His eyes widen, hurt flashing in them, but he doesn’t step back. Instead, he kneels in front of me, his hands gently taking mine. “Juniper, I’m so sorry. I never wanted this to happen.”

“Sorry?” I laugh bitterly, pulling my hands away. “You’re sorry? Do you even understand what I’m going through? What Jacob is going through? This isn’t some game, Zade. My brother’s life is on the line!”

"I know that," he gets out, his words coming uneven. "I know. I'm trying here."

“Help?” I shout, cutting him off. “How can you possibly help? You’ve done enough, Zade! You’ve already taken so much from me and from my family. Just... just leave us alone!”

People in the waiting area begin to stare, their whispers buzzing around us like angry bees. I can feel their judgment and their disdain, and it only fuels my anger. “You’re just like them,” I hiss, pointing toward my parents, who are also there.

“Juniper, please…” Zade tries to reach for me again, but I step back, my entire body shaking with anger and despair.

“Get out, Zade,” I demand. My tone trembles. “Leave. Now.”

He looks at me, his face crumpling with sorrow. For a moment, it seems like he might argue, but then he nods slowly, his shoulders slumping. “If that’s what you want.”

Without another word, he turns and walks away, the sound of his footsteps fading as he exits the hospital. I stand there, watching him go, a twisted emotions of relief and regret battling inside me.

The whispers around me grow louder, and I can feel the stares burning into my skin. My parents’ cold, accusing eyes are the worst. I want to scream, to cry, to disappear. But instead, I just stand there, frozen, the tears streaming down my face.

“There must be something I can do. Something. Please, Dominique.” I beg.
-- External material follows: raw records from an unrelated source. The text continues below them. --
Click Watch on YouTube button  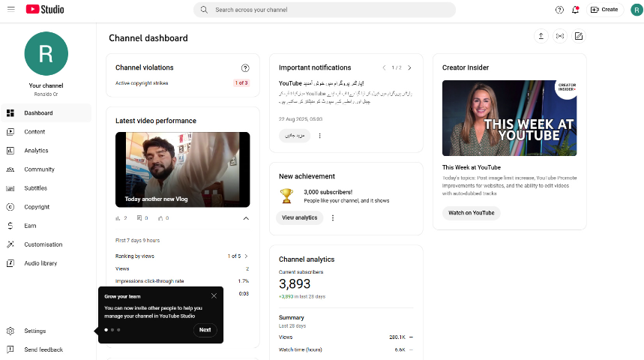471,213
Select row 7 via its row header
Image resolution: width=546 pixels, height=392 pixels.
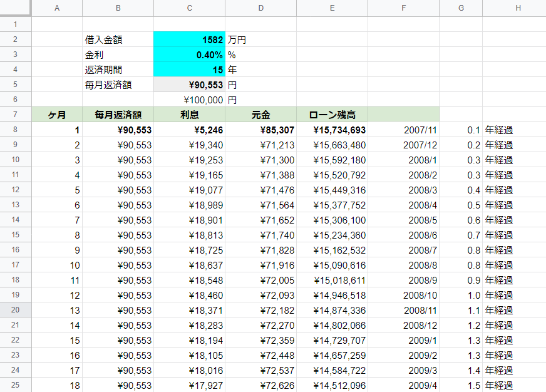click(x=15, y=115)
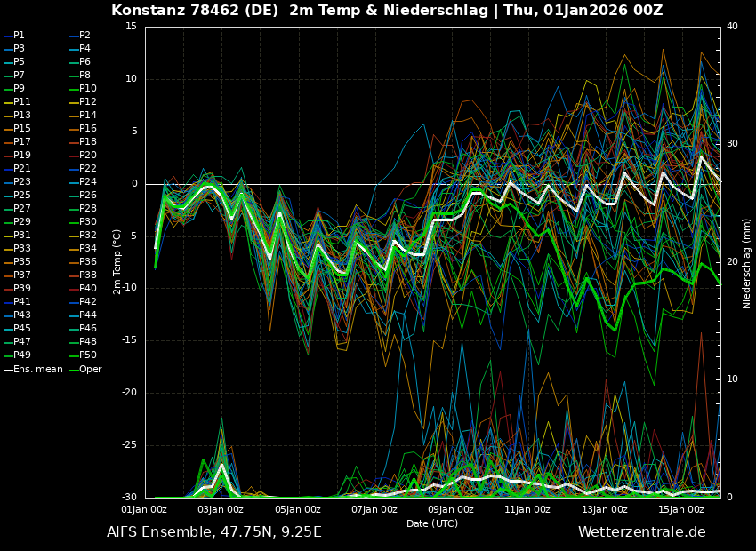Select the P25 legend entry
The image size is (756, 551).
pyautogui.click(x=21, y=196)

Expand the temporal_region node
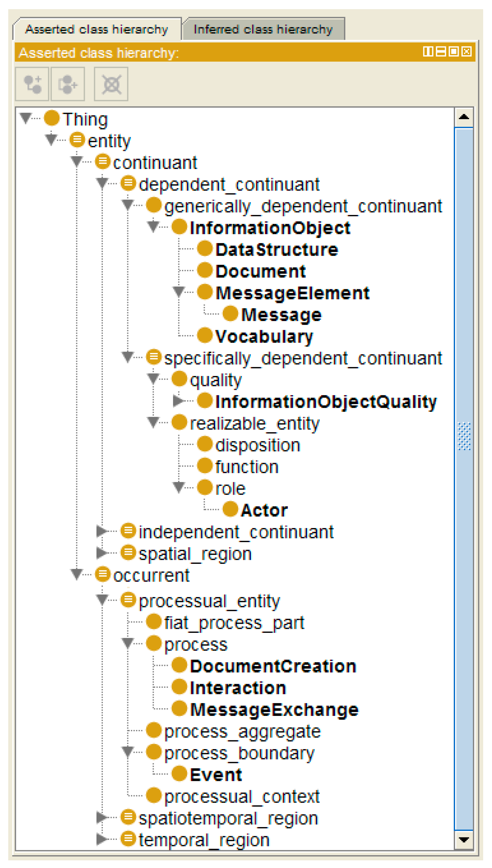101,840
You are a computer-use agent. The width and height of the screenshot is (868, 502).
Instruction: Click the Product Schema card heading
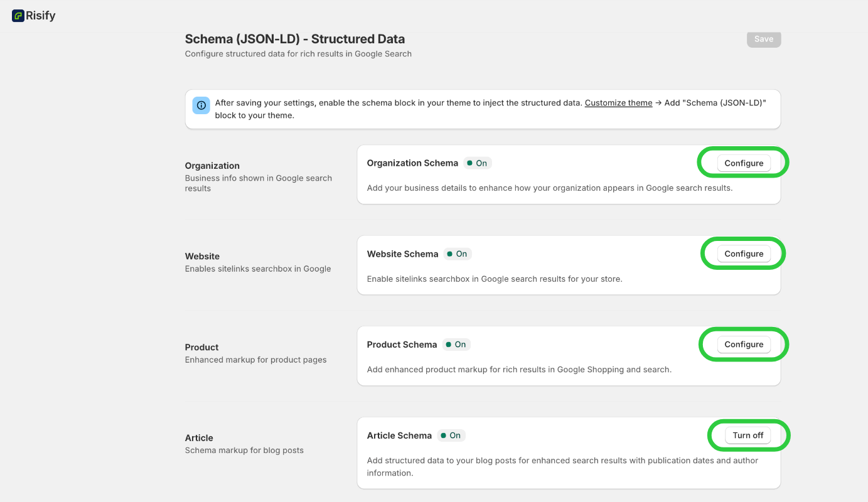(402, 344)
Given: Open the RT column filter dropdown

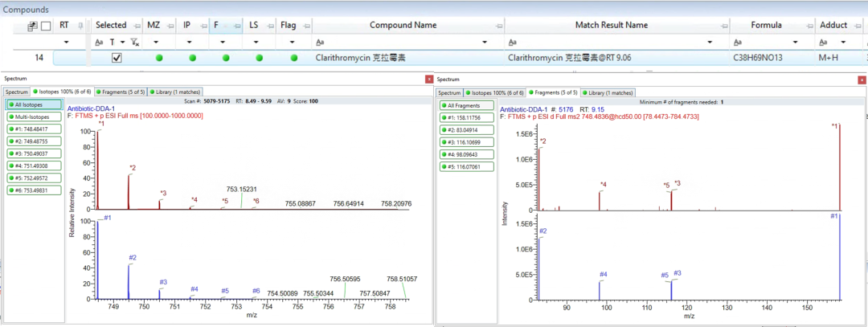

Dominique’s face crumples with sympathy, and she hugs me tight as I cry. I can feel her own tears falling onto my shoulder, her breath hitching as she tries to comfort me. “I’m so sorry, Juniper,” she whispers. “I wish there was more we could do.”

But there’s nothing more anyone can do, and that’s what makes it unbearable. The helplessness, the fear, and the knowledge that I can’t save him—it’s too much.

When I finally pull back, my face is wet, and my eyes are swollen and red. I wipe my cheeks with trembling hands, trying to regain some semblance of control. But it's of no use. The pain is too raw and too deep, and it feels like it’s tearing me apart from the inside.

I don’t know how long I sit there, staring blankly at the wall. Time seems to have lost all meaning. My thoughts are a jumbled mess, and my emotions are a raw, bleeding wound. All I can think about is Jacob—Jacob, who’s been through so much, who’s fought so hard. Jacob, who’s always been there for me, who’s my rock, my everything.